● Exercise requirements
Would you set down every entry shown below, precisely as written?

● Saved entries

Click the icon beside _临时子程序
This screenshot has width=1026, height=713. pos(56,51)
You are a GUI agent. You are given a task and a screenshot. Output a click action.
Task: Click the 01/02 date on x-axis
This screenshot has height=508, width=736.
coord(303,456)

● The completed task
Click the icon beside _临时子程序
This screenshot has width=1026, height=713. pos(56,51)
You are a GUI agent. You are given a task and a screenshot. Output a click action.
Task: Click the 01/02 date on x-axis
This screenshot has height=508, width=736.
coord(303,456)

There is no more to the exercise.